- **EXERCISE INSTRUCTIONS**
The answer is to be an exact copy of the lines below running from the line with "[Manage notifications] (1416, 2551)" down to the line with "RadiusTheme (802, 2554)", both ends included, and nothing more.

(DATA PROVIDED)

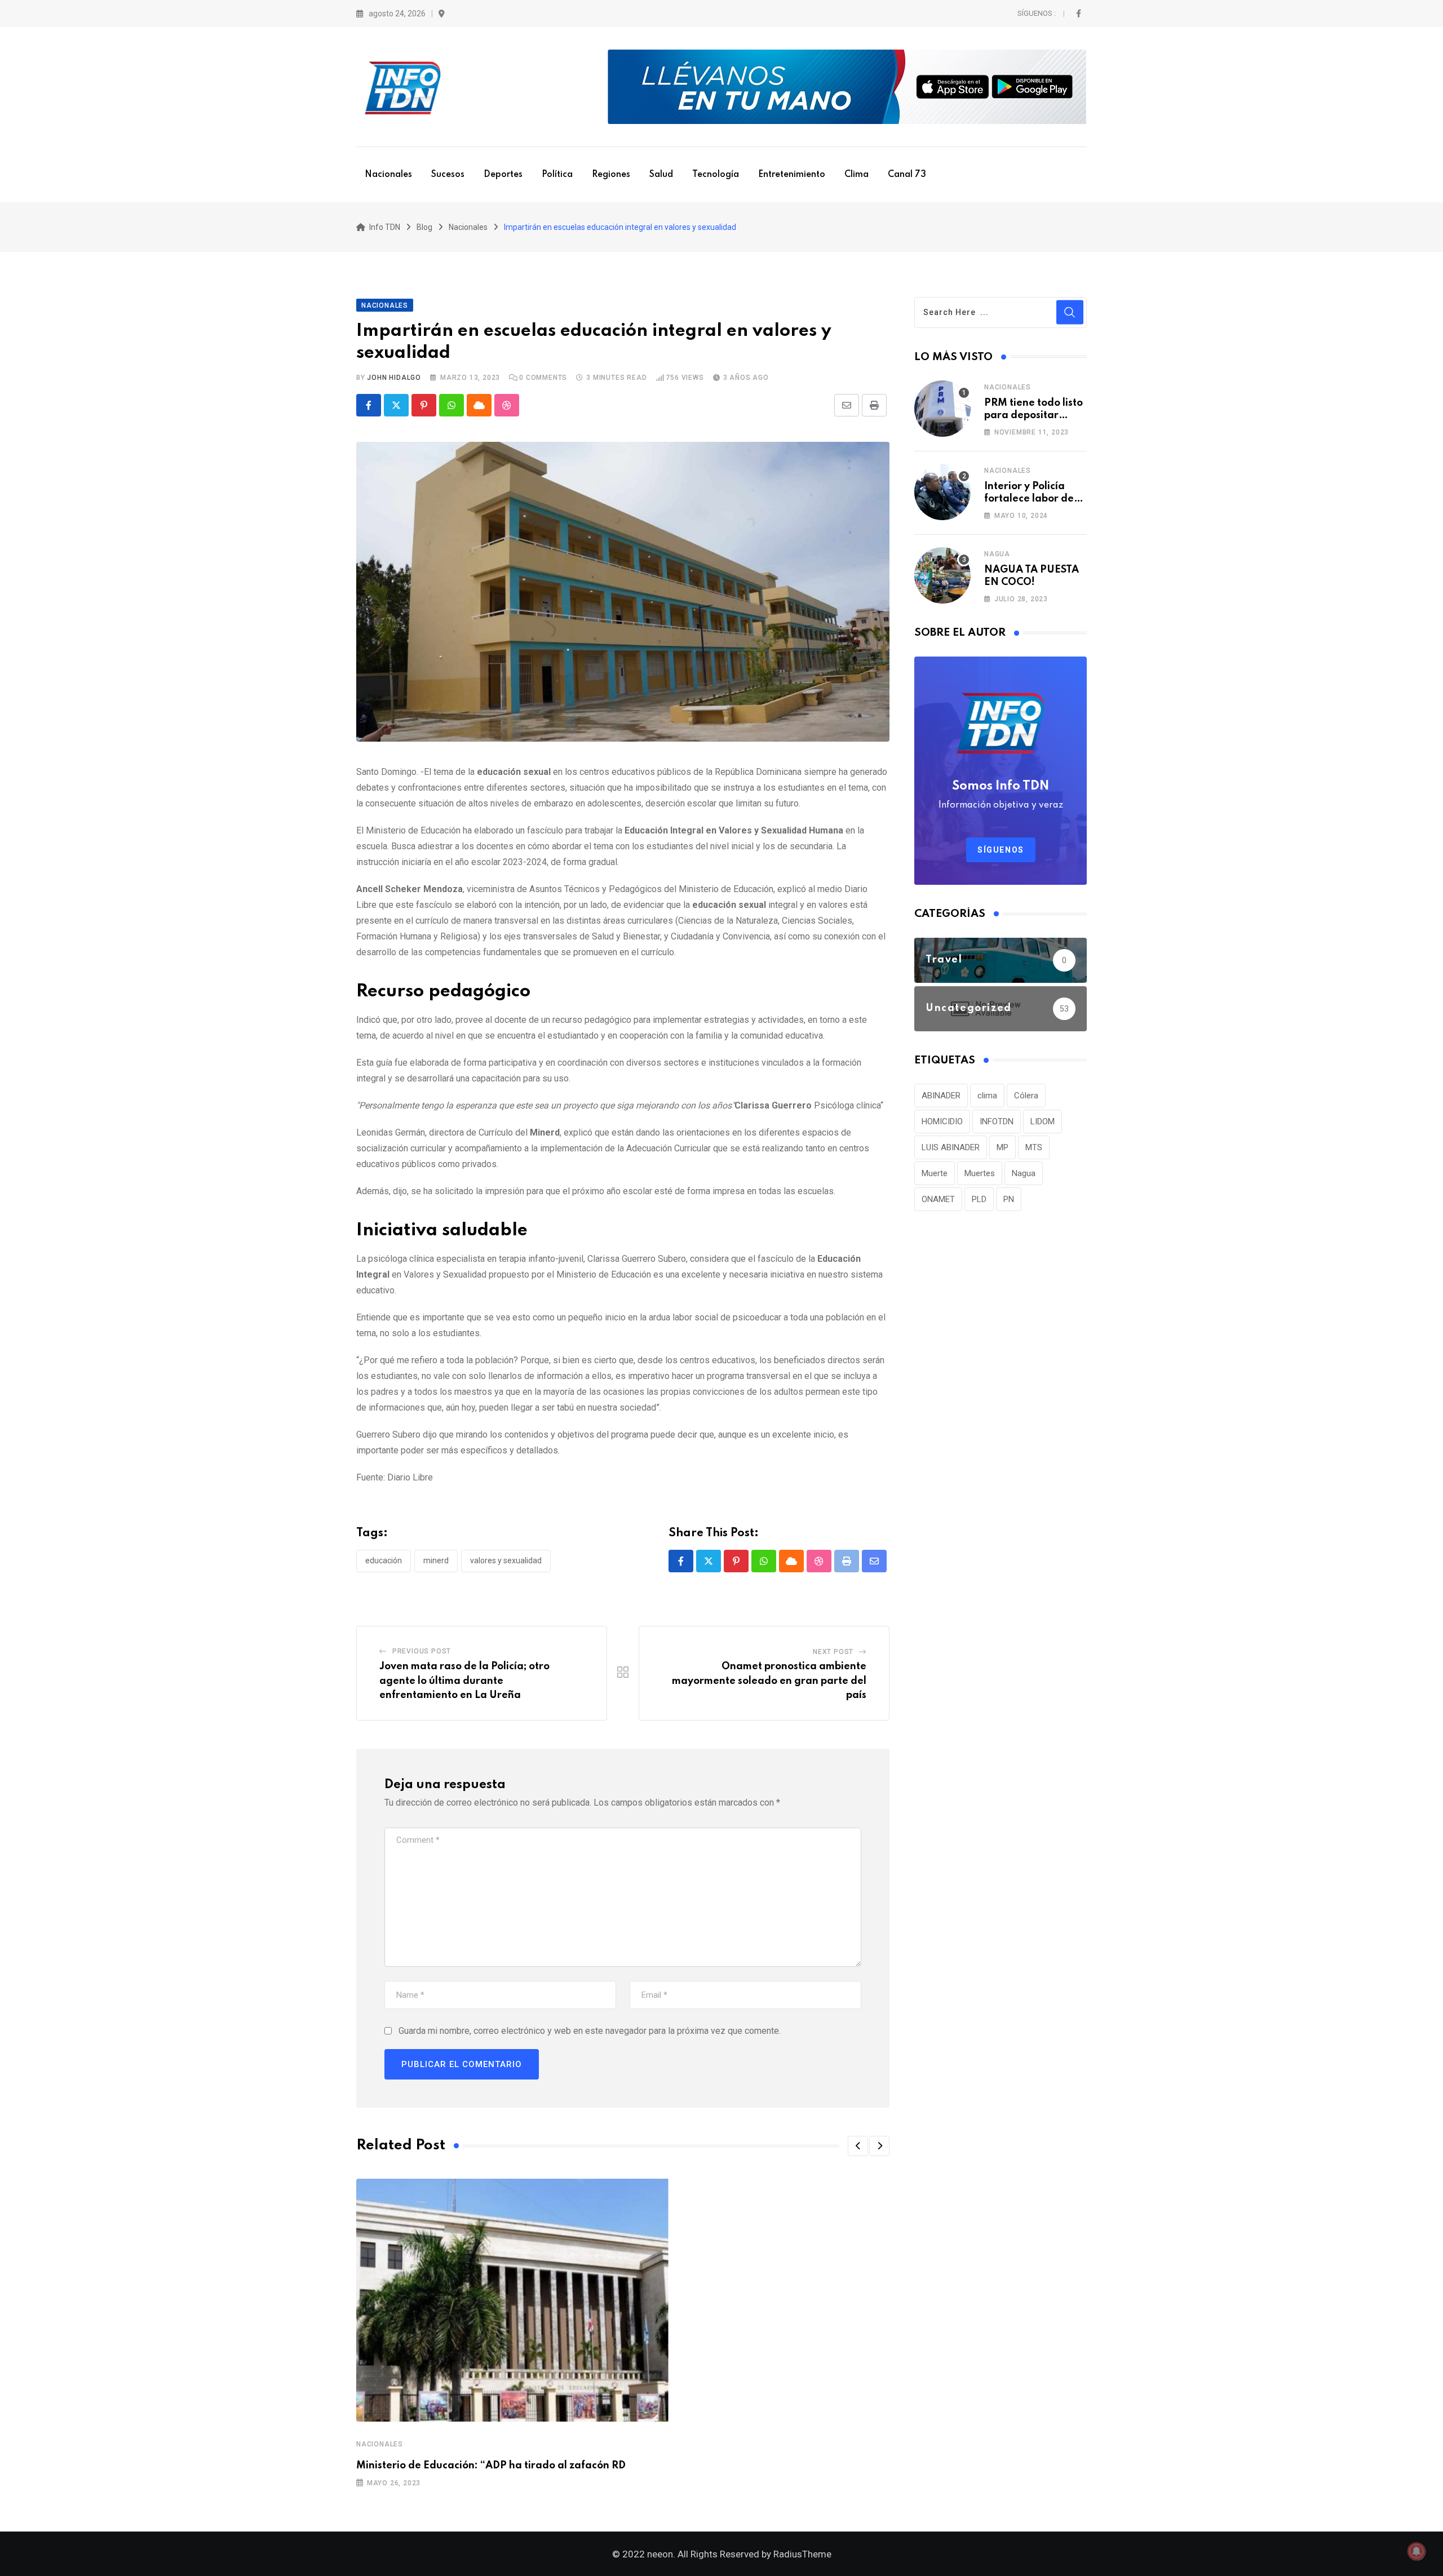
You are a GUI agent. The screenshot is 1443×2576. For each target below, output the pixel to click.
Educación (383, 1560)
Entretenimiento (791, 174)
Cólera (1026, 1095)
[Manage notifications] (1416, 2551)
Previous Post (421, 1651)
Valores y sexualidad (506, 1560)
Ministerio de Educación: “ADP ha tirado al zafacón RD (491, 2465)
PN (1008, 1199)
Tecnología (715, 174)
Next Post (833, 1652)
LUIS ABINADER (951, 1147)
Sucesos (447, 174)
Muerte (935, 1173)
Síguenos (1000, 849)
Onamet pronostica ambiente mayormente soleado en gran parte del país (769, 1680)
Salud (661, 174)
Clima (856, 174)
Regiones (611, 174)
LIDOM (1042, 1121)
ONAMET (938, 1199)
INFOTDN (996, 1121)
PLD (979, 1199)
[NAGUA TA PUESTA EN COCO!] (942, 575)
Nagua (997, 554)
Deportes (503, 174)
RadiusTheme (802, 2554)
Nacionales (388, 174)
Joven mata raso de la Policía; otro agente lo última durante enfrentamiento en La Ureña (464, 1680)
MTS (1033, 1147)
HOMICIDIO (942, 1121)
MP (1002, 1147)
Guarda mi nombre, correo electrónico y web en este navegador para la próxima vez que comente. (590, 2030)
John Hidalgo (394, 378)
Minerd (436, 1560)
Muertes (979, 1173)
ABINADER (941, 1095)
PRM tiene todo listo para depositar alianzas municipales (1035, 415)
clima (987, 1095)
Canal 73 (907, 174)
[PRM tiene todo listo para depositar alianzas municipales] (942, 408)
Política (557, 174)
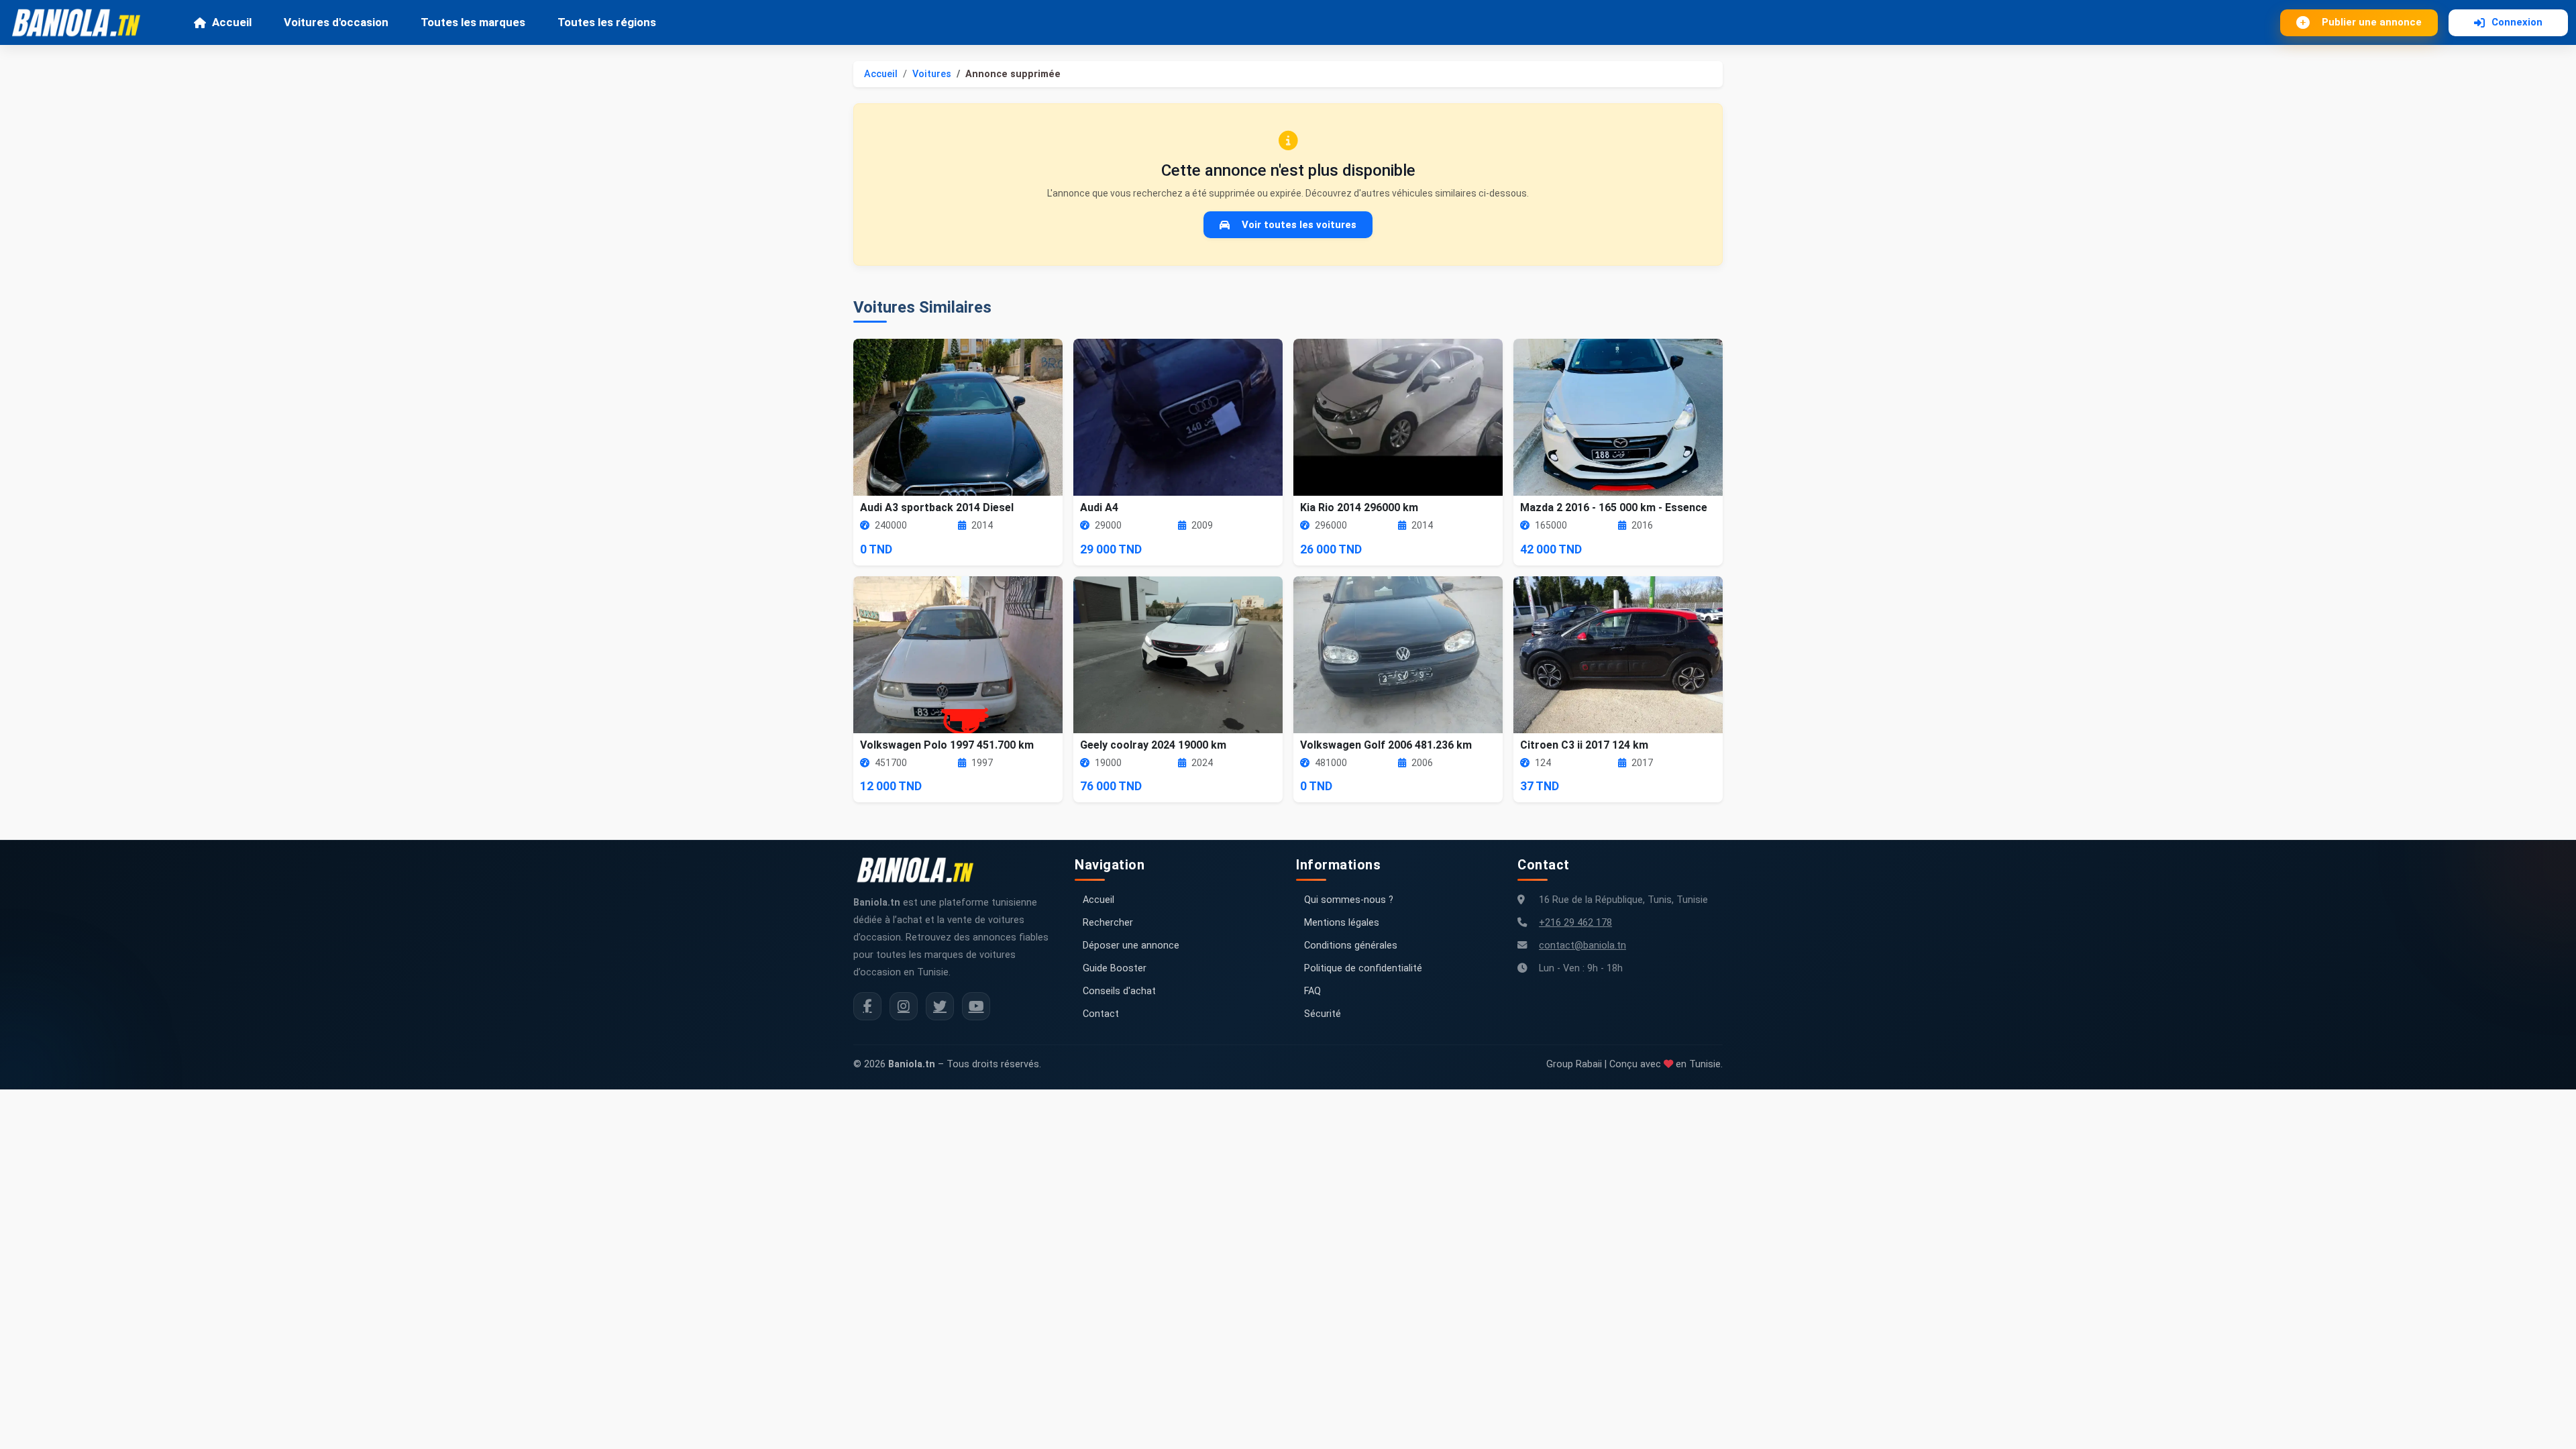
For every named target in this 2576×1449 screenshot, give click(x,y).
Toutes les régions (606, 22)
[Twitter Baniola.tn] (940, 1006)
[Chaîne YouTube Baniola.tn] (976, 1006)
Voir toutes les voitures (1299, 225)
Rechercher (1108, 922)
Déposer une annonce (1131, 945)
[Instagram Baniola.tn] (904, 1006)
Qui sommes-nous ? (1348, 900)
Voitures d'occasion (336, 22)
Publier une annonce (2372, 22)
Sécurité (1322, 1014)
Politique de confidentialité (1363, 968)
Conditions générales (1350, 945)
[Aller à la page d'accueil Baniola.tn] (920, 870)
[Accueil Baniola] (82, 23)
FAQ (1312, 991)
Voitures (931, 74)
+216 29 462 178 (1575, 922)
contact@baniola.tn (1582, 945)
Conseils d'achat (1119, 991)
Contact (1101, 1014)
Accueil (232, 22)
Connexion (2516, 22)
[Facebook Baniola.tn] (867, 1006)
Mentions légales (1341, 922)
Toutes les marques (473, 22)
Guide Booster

(End DATA PROVIDED)

- **RESULT**
[Manage notifications] (1416, 2551)
Previous Post (421, 1651)
Valores y sexualidad (506, 1560)
Ministerio de Educación: “ADP ha tirado al zafacón RD (491, 2465)
PN (1008, 1199)
Tecnología (715, 174)
Next Post (833, 1652)
LUIS ABINADER (951, 1147)
Sucesos (447, 174)
Muerte (935, 1173)
Síguenos (1000, 849)
Onamet pronostica ambiente mayormente soleado en gran parte del país (769, 1680)
Salud (661, 174)
Clima (856, 174)
Regiones (611, 174)
LIDOM (1042, 1121)
ONAMET (938, 1199)
INFOTDN (996, 1121)
PLD (979, 1199)
[NAGUA TA PUESTA EN COCO!] (942, 575)
Nagua (997, 554)
Deportes (503, 174)
RadiusTheme (802, 2554)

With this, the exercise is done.